==== Entries provided

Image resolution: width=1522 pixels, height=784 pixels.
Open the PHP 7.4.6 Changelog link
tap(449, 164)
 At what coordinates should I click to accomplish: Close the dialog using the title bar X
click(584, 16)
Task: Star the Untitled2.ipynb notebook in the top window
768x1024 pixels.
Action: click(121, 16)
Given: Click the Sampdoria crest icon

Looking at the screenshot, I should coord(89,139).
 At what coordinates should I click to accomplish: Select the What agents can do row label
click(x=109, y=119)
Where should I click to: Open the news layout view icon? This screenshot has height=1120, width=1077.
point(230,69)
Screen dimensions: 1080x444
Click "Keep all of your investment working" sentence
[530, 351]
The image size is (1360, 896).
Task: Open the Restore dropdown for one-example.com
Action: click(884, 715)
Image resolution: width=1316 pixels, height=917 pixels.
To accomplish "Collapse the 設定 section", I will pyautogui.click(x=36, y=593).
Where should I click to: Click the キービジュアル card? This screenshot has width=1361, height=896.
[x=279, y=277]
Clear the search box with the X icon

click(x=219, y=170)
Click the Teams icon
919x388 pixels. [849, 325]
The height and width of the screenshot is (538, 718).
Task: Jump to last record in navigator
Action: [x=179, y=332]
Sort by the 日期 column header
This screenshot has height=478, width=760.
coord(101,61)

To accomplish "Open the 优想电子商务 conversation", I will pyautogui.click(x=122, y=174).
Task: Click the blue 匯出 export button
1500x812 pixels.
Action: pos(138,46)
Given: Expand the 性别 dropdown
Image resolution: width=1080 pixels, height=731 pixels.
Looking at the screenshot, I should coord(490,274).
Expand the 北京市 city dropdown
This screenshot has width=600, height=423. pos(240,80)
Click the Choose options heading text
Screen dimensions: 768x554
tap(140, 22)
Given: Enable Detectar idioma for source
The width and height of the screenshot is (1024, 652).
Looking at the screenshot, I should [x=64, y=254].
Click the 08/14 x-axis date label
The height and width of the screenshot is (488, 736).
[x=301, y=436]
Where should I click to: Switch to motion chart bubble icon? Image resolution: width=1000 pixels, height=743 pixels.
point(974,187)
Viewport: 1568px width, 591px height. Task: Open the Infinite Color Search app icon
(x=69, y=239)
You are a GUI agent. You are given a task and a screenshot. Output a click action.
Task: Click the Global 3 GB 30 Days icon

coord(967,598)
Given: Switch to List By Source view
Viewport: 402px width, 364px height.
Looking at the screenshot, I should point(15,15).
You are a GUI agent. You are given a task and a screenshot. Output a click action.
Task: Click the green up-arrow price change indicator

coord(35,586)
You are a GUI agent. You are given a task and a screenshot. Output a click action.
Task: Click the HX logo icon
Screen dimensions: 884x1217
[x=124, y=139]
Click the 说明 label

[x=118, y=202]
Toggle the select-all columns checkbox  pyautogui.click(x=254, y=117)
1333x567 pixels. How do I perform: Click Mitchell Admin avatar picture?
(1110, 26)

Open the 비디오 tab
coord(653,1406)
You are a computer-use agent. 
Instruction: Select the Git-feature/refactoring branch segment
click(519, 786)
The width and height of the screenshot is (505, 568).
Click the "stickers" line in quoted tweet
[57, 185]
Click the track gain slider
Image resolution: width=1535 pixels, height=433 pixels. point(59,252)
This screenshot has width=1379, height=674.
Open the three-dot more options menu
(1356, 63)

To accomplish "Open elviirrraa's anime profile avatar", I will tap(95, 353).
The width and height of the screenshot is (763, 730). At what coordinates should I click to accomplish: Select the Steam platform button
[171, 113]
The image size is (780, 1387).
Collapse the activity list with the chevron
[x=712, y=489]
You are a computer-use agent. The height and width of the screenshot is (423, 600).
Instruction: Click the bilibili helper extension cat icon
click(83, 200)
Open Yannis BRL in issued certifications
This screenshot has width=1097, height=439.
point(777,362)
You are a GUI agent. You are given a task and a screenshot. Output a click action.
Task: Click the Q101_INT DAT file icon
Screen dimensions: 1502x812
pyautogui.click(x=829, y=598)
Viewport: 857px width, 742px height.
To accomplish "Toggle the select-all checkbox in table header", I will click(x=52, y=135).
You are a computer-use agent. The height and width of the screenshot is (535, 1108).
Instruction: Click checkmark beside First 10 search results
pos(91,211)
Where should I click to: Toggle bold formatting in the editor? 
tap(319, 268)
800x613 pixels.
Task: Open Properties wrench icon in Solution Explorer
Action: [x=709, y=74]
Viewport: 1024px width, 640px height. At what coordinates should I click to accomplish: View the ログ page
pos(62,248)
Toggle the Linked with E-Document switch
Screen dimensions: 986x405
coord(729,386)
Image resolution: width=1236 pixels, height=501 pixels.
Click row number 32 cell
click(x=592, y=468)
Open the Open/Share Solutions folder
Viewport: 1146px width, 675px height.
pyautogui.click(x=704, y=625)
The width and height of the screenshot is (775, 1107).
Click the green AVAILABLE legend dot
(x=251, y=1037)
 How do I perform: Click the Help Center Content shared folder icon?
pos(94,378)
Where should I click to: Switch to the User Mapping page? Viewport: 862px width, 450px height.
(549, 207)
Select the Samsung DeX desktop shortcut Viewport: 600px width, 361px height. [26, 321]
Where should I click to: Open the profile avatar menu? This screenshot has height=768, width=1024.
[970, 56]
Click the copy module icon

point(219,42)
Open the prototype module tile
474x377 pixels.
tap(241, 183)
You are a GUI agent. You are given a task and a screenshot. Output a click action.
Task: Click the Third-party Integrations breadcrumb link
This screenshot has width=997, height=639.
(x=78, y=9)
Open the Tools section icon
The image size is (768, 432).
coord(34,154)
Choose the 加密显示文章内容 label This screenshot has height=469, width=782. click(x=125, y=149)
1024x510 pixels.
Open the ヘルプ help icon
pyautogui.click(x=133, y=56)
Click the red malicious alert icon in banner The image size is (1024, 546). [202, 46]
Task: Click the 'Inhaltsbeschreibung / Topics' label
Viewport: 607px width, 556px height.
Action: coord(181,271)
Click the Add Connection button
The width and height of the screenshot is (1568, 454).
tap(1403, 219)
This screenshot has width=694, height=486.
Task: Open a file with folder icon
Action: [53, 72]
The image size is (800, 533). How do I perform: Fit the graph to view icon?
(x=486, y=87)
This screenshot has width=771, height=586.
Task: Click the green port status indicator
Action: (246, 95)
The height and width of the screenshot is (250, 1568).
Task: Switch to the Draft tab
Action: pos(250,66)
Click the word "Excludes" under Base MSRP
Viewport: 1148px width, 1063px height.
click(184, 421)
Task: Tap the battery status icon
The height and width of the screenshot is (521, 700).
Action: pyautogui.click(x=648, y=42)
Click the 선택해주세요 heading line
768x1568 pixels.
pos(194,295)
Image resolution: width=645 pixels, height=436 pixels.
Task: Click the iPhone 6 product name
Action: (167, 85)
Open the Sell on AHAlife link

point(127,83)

========

Goal of the exercise: Please copy the data in full, character for character.

Task response:
Image resolution: width=1522 pixels, height=784 pixels.
Open the PHP 7.4.6 Changelog link
tap(449, 164)
 At what coordinates should I click to accomplish: Close the dialog using the title bar X
click(584, 16)
Task: Star the Untitled2.ipynb notebook in the top window
768x1024 pixels.
Action: click(121, 16)
Given: Click the Sampdoria crest icon

Looking at the screenshot, I should coord(89,139).
 At what coordinates should I click to accomplish: Select the What agents can do row label
click(x=109, y=119)
Where should I click to: Open the news layout view icon? This screenshot has height=1120, width=1077.
point(230,69)
Screen dimensions: 1080x444
Click "Keep all of your investment working" sentence
[530, 351]
The image size is (1360, 896).
Task: Open the Restore dropdown for one-example.com
Action: click(884, 715)
Image resolution: width=1316 pixels, height=917 pixels.
To accomplish "Collapse the 設定 section", I will pyautogui.click(x=36, y=593).
Where should I click to: Click the キービジュアル card? This screenshot has width=1361, height=896.
[x=279, y=277]
Clear the search box with the X icon

click(x=219, y=170)
Click the Teams icon
919x388 pixels. [849, 325]
The height and width of the screenshot is (538, 718).
Task: Jump to last record in navigator
Action: [x=179, y=332]
Sort by the 日期 column header
This screenshot has height=478, width=760.
coord(101,61)

To accomplish "Open the 优想电子商务 conversation", I will pyautogui.click(x=122, y=174).
Task: Click the blue 匯出 export button
1500x812 pixels.
Action: pos(138,46)
Given: Expand the 性别 dropdown
Image resolution: width=1080 pixels, height=731 pixels.
Looking at the screenshot, I should coord(490,274).
Expand the 北京市 city dropdown
This screenshot has width=600, height=423. pos(240,80)
Click the Choose options heading text
Screen dimensions: 768x554
tap(140, 22)
Given: Enable Detectar idioma for source
The width and height of the screenshot is (1024, 652).
Looking at the screenshot, I should [x=64, y=254].
Click the 08/14 x-axis date label
The height and width of the screenshot is (488, 736).
[x=301, y=436]
Where should I click to: Switch to motion chart bubble icon? Image resolution: width=1000 pixels, height=743 pixels.
point(974,187)
Viewport: 1568px width, 591px height. Task: Open the Infinite Color Search app icon
(x=69, y=239)
You are a GUI agent. You are given a task and a screenshot. Output a click action.
Task: Click the Global 3 GB 30 Days icon

coord(967,598)
Given: Switch to List By Source view
Viewport: 402px width, 364px height.
Looking at the screenshot, I should point(15,15).
You are a GUI agent. You are given a task and a screenshot. Output a click action.
Task: Click the green up-arrow price change indicator

coord(35,586)
You are a GUI agent. You are given a task and a screenshot. Output a click action.
Task: Click the HX logo icon
Screen dimensions: 884x1217
[x=124, y=139]
Click the 说明 label

[x=118, y=202]
Toggle the select-all columns checkbox  pyautogui.click(x=254, y=117)
1333x567 pixels. How do I perform: Click Mitchell Admin avatar picture?
(1110, 26)

Open the 비디오 tab
coord(653,1406)
You are a computer-use agent. 
Instruction: Select the Git-feature/refactoring branch segment
click(519, 786)
The width and height of the screenshot is (505, 568).
Click the "stickers" line in quoted tweet
[57, 185]
Click the track gain slider
Image resolution: width=1535 pixels, height=433 pixels. point(59,252)
This screenshot has width=1379, height=674.
Open the three-dot more options menu
(1356, 63)

To accomplish "Open elviirrraa's anime profile avatar", I will tap(95, 353).
The width and height of the screenshot is (763, 730). At what coordinates should I click to accomplish: Select the Steam platform button
[171, 113]
The image size is (780, 1387).
Collapse the activity list with the chevron
[x=712, y=489]
You are a computer-use agent. The height and width of the screenshot is (423, 600).
Instruction: Click the bilibili helper extension cat icon
click(83, 200)
Open Yannis BRL in issued certifications
This screenshot has width=1097, height=439.
point(777,362)
You are a GUI agent. You are given a task and a screenshot. Output a click action.
Task: Click the Q101_INT DAT file icon
Screen dimensions: 1502x812
pyautogui.click(x=829, y=598)
Viewport: 857px width, 742px height.
To accomplish "Toggle the select-all checkbox in table header", I will click(x=52, y=135).
You are a computer-use agent. The height and width of the screenshot is (535, 1108).
Instruction: Click checkmark beside First 10 search results
pos(91,211)
Where should I click to: Toggle bold formatting in the editor? 
tap(319, 268)
800x613 pixels.
Task: Open Properties wrench icon in Solution Explorer
Action: [x=709, y=74]
Viewport: 1024px width, 640px height. At what coordinates should I click to accomplish: View the ログ page
pos(62,248)
Toggle the Linked with E-Document switch
Screen dimensions: 986x405
coord(729,386)
Image resolution: width=1236 pixels, height=501 pixels.
Click row number 32 cell
click(x=592, y=468)
Open the Open/Share Solutions folder
Viewport: 1146px width, 675px height.
pyautogui.click(x=704, y=625)
The width and height of the screenshot is (775, 1107).
Click the green AVAILABLE legend dot
(x=251, y=1037)
 How do I perform: Click the Help Center Content shared folder icon?
pos(94,378)
Where should I click to: Switch to the User Mapping page? Viewport: 862px width, 450px height.
(549, 207)
Select the Samsung DeX desktop shortcut Viewport: 600px width, 361px height. [26, 321]
Where should I click to: Open the profile avatar menu? This screenshot has height=768, width=1024.
[970, 56]
Click the copy module icon

point(219,42)
Open the prototype module tile
474x377 pixels.
tap(241, 183)
You are a GUI agent. You are given a task and a screenshot. Output a click action.
Task: Click the Third-party Integrations breadcrumb link
This screenshot has width=997, height=639.
(x=78, y=9)
Open the Tools section icon
The image size is (768, 432).
coord(34,154)
Choose the 加密显示文章内容 label This screenshot has height=469, width=782. click(x=125, y=149)
1024x510 pixels.
Open the ヘルプ help icon
pyautogui.click(x=133, y=56)
Click the red malicious alert icon in banner The image size is (1024, 546). [202, 46]
Task: Click the 'Inhaltsbeschreibung / Topics' label
Viewport: 607px width, 556px height.
Action: coord(181,271)
Click the Add Connection button
The width and height of the screenshot is (1568, 454).
tap(1403, 219)
This screenshot has width=694, height=486.
Task: Open a file with folder icon
Action: [53, 72]
The image size is (800, 533). How do I perform: Fit the graph to view icon?
(x=486, y=87)
This screenshot has width=771, height=586.
Task: Click the green port status indicator
Action: (246, 95)
The height and width of the screenshot is (250, 1568).
Task: Switch to the Draft tab
Action: pos(250,66)
Click the word "Excludes" under Base MSRP
Viewport: 1148px width, 1063px height.
click(184, 421)
Task: Tap the battery status icon
The height and width of the screenshot is (521, 700).
Action: pyautogui.click(x=648, y=42)
Click the 선택해주세요 heading line
768x1568 pixels.
pos(194,295)
Image resolution: width=645 pixels, height=436 pixels.
Task: Click the iPhone 6 product name
Action: (167, 85)
Open the Sell on AHAlife link

point(127,83)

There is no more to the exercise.